As part of our effort on GitLab HA, there is the ability to load balance across multiple database servers. Since this is part of our HA feature, this is an EEP feature.
One key difference though between this feature and most of the rest of Postgres HA, is that this is actually part of our GitLab app code. (Whereas much of the rest of Postgres HA is part of the Omnibus code) Since this feature is inside of GitLab, it is aware of the license applied to the instance.
We should add an EEP license check to the database load balancing code. If there is no license, we shouldn't enable this feature. Some additional details:
If there is no license and this has been configured, we should put a banner warning up on the site to warn people the feature is not active. (Unless there is a better idea on how to convey this?)
Will need to keep in mind that if the database is having issues we may not be able to query the database to check the license state. Will need to ensure we can validate the license state without having the check back with the database. (This is both steady state as well as startup, since a GitLab app node could be starting up after a failure and the primary node is down.)
@mydigitalself, this is the first step in GitLab.com showing status of HA. Essentially, whether or not you are licensed to use it. From here I think we can look at adding additional monitoring and potentially configuration aspects, but we need to deliver the license check first.
Would this be something your team could help with, perhaps in 9.5? We could then explore larger status options with 9.6 or later.
Joshua Lambertchanged title from Database load balancing code is EEP to Database load balancing check for EEP
changed title from Database load balancing code is EEP to Database load balancing check for EEP
If there is no license and this has been configured, we should put a banner warning up on the site to warn people the feature is not active. (Unless there is a better idea on how to convey this?)

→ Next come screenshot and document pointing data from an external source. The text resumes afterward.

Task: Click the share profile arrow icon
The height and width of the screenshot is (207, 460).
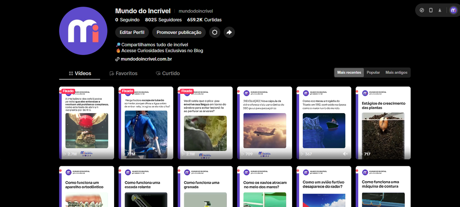Action: (229, 32)
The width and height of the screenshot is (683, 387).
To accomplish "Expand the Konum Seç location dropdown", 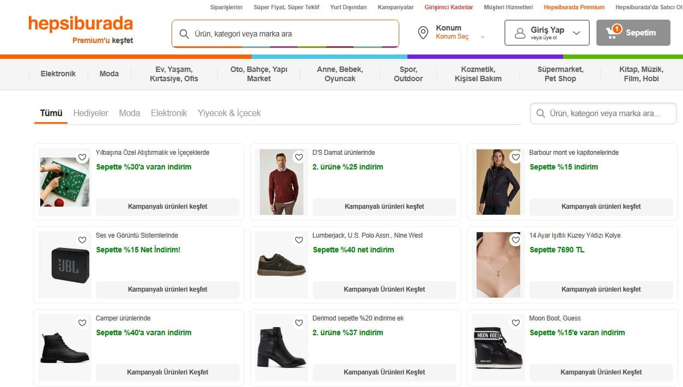I will pyautogui.click(x=482, y=37).
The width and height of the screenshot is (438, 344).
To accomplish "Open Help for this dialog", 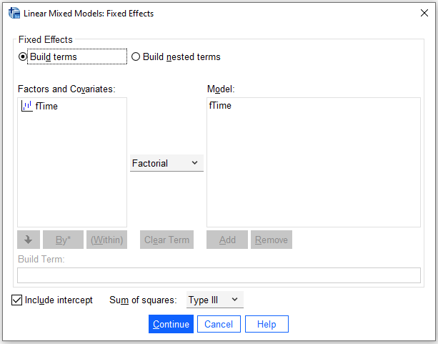I will click(267, 324).
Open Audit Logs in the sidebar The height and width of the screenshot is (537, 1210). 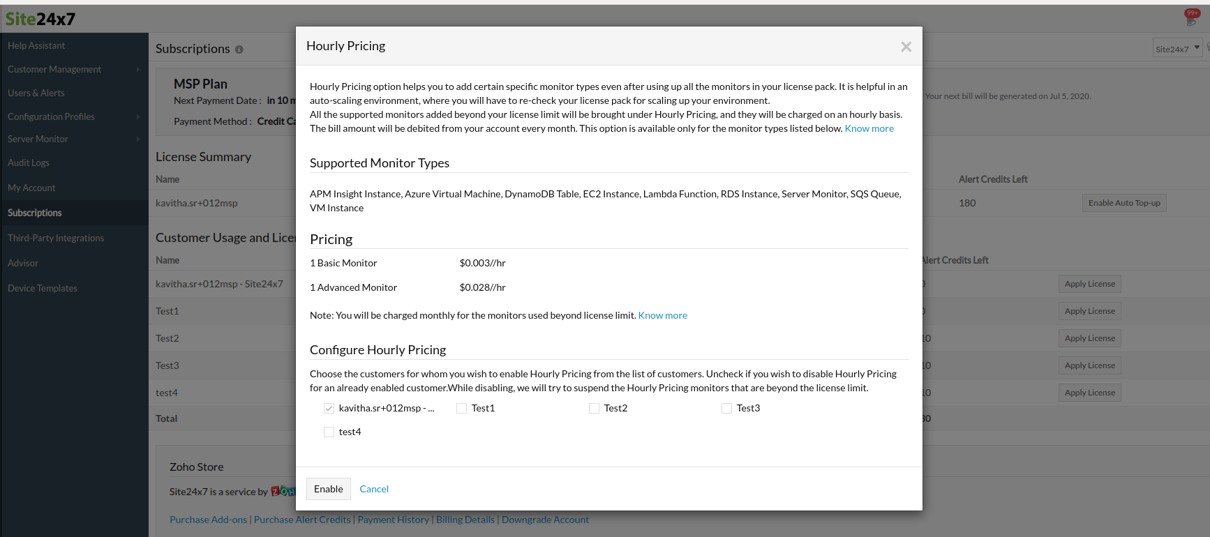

@mydigitalself How do you envision this? We are not (yet) doing this for any other features that may be configured but are actually inactive.
Will need to keep in mind that if the database is having issues we may not be able to query the database to check the license state. Will need to ensure we can validate the license state without having the check back with the database. (This is both steady state as well as startup, since a GitLab app node could be starting up after a failure and the primary node is down.)
@DouweM yes, the goal is the same. The challenge with doing a check in Omnibus is that it is not aware of the license, and trying to enforce one to be present at install time is onerous and results in a poor UX.
Given that the DB load balancing code is in the platform, we have an opportunity to perform the check here. I think long term we should have a "Geo style" status page where this could be less intrusive, but I was thinking the banner would be a good minimal first step. Certainly open to other ideas / UX input here as well!
@joshlambert Is ensuring we can validate the license state without having the check back with the database a requirement? Wouldn't GitLab be completely broken in that case anyway, so that whether or not the license check result is correct doesn't really matter?
@DouweM More of a technical concern than product requirement. The product requirement would be that the GitLab service remain operational during various outage scenarios, when an EEP license is present.
My concern was something like the following flow:
License is EEP, load balancing is active.
GitLab currently hitting node X.
Node X goes down, and becomes unresponsive.
GitLab now needs to fail over and select a new DB node.
GitLab attempts to perform license check, can't reach node X and fails.
Or alternatively, something like:
Outage goes down bringing down part of the fleet. Some DB, some app nodes.
GitLab brings up a few new app nodes to recover, attempts to connect to first DB in list (node x)
Node x is unresponsive.
GitLab performs license check for database load balancing, fails to find a license. Fails.
It perhaps could be simplified to "fail open" in the event of database errors, but would certainly look to all your technical expertise on better approaches.
If there is no license and this has been configured, we should put a banner warning up on the site to warn people the feature is not active. (Unless there is a better idea on how to convey this?)
@DouweM@joshlambert if we're going to be promoting features to users, then I think having some UI/banner is a good thing, although I'm not sure how often it would be seen.
If multiple databases are configured, but there is no EEP license, then we could:
Put a permanent banner in Admin Area (Overview?) saying as such
Put a notification banner similar to how we notify for expiring trial licenses (see below) in the app itself, this would only be displayed to admins and could be dismissable.
@mydigitalself agree, I think how visible it should be depends on if we can gate the feature and still support the failure modes. If we can gate it, then we can just display to admins.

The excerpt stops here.